O projeto inclui o estabelecimento de um Tribunal Penal Internacional para o Congo e/ou câmaras mistas especializadas, o envolvimento contínuo do Tribunal Penal Internacional e os Estados fazendo pleno uso do princípio da jurisdição universal para processar os perpetradores por seu envolvimento em atrocidades no RDC.

O projeto inclui ainda a provisão de reparações para vítimas e sobreviventes do CRSV com o estabelecimento do Fundo Nacional de Reparações. Como afirmou o Dr. Mukwege, “entre os vários mecanismos de justiça de transição, uma das principais demandas das vítimas e sobreviventes é a justiça restaurativa. A reparação é um direito e representa uma medida de justiça. Reconhece o dano infligido e oferece apoio à vítima para que ela conclua seu processo de cura e reconstrua sua vida com dignidade”.

Por fim, o projeto prevê mecanismos de garantia do direito à verdade, a Comissão Nacional da Verdade, para enfrentar as narrativas que negam ou distorcem as informações sobre as atrocidades.
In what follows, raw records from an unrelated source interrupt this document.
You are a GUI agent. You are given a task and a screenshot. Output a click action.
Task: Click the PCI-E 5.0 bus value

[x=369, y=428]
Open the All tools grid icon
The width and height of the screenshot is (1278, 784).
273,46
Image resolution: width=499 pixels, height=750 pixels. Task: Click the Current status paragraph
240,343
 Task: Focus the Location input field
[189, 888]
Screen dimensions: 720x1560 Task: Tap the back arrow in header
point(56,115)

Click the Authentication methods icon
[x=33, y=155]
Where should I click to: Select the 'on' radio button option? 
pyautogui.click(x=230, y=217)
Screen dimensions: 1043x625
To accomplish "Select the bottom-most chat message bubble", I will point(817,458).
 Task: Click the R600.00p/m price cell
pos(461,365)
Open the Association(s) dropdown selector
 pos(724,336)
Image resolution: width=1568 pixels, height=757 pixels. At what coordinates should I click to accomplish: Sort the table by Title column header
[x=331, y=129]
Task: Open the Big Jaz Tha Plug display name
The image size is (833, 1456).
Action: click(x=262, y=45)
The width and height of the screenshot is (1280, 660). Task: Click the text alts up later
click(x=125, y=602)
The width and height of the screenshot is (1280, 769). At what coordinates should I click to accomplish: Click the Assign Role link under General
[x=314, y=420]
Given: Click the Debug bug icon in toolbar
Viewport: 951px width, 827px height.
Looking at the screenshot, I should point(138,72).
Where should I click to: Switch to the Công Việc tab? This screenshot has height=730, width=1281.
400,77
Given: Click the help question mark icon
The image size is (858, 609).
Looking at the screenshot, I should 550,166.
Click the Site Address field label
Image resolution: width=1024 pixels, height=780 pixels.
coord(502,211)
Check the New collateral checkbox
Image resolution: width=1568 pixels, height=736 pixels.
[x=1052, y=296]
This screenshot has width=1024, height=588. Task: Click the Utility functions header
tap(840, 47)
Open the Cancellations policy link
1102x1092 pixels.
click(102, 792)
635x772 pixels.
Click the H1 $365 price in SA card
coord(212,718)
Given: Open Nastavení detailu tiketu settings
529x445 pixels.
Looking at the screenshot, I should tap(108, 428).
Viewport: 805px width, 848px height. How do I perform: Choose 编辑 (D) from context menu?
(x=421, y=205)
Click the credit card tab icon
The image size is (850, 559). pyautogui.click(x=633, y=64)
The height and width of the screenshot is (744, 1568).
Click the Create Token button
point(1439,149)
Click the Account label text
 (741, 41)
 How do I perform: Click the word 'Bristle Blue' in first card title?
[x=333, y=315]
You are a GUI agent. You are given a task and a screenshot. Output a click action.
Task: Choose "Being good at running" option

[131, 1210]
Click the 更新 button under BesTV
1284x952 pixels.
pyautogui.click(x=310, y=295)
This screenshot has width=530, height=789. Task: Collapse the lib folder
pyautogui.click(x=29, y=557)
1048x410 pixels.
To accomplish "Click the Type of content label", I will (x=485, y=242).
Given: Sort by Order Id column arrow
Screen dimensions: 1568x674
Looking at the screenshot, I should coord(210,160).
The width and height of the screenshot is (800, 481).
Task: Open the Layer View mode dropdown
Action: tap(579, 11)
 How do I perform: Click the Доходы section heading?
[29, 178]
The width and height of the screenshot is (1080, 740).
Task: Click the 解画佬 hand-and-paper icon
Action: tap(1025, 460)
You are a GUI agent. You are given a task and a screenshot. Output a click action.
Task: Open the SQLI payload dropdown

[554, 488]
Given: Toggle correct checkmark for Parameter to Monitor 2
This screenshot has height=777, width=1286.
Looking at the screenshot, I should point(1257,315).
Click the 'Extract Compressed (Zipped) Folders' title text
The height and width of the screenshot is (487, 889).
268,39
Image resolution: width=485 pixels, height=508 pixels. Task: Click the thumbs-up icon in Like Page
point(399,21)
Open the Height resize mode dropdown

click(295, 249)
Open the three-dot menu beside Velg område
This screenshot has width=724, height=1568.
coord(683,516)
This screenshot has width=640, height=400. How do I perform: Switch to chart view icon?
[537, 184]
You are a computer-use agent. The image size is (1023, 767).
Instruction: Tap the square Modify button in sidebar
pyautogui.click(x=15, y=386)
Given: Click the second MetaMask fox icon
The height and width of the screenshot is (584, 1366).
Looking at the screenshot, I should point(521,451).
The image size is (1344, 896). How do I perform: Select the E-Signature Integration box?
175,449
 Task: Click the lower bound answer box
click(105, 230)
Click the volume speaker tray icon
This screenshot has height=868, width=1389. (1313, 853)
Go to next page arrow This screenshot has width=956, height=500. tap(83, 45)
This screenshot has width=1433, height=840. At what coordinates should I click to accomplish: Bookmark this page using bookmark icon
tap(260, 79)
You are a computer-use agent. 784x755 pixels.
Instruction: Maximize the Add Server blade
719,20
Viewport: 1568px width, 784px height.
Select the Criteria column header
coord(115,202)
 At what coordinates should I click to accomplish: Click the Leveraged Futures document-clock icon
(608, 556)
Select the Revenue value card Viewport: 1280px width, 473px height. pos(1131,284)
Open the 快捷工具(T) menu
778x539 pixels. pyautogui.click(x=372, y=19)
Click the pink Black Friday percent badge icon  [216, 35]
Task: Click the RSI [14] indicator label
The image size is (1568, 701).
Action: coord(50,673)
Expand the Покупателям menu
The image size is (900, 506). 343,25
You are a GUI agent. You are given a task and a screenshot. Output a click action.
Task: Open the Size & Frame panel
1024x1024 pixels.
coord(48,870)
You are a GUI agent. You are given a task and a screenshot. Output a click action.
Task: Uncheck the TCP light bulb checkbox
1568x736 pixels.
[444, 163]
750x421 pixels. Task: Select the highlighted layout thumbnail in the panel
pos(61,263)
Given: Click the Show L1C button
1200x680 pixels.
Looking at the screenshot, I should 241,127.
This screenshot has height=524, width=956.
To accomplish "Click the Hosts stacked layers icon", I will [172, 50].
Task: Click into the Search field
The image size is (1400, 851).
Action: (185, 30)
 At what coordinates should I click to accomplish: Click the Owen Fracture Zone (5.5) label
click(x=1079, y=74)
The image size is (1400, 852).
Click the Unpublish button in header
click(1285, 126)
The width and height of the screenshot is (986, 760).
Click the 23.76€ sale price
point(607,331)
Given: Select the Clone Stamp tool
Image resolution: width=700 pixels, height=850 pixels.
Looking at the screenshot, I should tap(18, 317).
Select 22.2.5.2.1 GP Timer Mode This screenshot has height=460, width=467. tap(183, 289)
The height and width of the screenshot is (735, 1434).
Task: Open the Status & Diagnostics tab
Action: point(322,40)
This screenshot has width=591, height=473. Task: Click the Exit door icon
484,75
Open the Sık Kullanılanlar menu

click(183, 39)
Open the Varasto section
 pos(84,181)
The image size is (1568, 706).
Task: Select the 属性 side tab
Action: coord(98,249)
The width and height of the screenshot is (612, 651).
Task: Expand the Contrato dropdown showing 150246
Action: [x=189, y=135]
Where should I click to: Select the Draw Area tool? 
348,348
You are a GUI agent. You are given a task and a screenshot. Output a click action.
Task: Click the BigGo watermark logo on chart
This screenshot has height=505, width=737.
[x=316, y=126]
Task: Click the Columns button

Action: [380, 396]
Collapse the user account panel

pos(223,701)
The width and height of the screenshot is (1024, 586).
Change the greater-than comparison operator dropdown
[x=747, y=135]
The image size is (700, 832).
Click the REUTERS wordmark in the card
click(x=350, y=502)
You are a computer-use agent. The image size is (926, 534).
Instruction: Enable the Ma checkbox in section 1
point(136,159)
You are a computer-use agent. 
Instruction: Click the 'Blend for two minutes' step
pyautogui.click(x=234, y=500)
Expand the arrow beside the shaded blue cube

O Dr. Mukwege explicou que tal mecanismo “trata-se de lançar luz não apenas sobre as circunstâncias e razões que levaram à perpetração de atrocidades, mas também sobre as causas profundas, estruturas e instituições que as permitiram ou facilitaram. O estabelecimento da verdade constitui uma garantia essencial contra a repetição de violações”.

Para ajudar nesta etapa crucial para garantir o direito à verdade sobre graves violações de direitos humanos, o Instituto de Direitos Humanos da International Bar Association (IBAHRI) e as Fundações Panzi estão lançando uma iniciativa de verdade e justiça na RDC que visa fornecer uma plataforma para que vítimas e sobreviventes de violência sexual na RDC possam falar sobre suas experiências, dor e sofrimento, e coletar e preservar os testemunhos como parte da história da nação.

Tais iniciativas na RDC são urgentemente necessárias, uma vez que o uso passado e contínuo de CRSV na RDC continua a ser negligenciado. Medidas legais como essas que vimos em resposta às atrocidades na Ucrânia continuam a ser uma exceção. A impunidade em curso, como testemunhamos na RDC, é a triste realidade que as vítimas e os sobreviventes têm de enfrentar. Os Estados e a comunidade internacional devem ser mais proativos para lidar com o CRSV com uma série de medidas legais à sua disposição. Eles sabem o que fazer. Eles viram esses mecanismos legais sendo implantados, mais recentemente em resposta às atrocidades de Putin na Ucrânia. Eles devem isso às vítimas e sobreviventes do CRSV na RDC e além.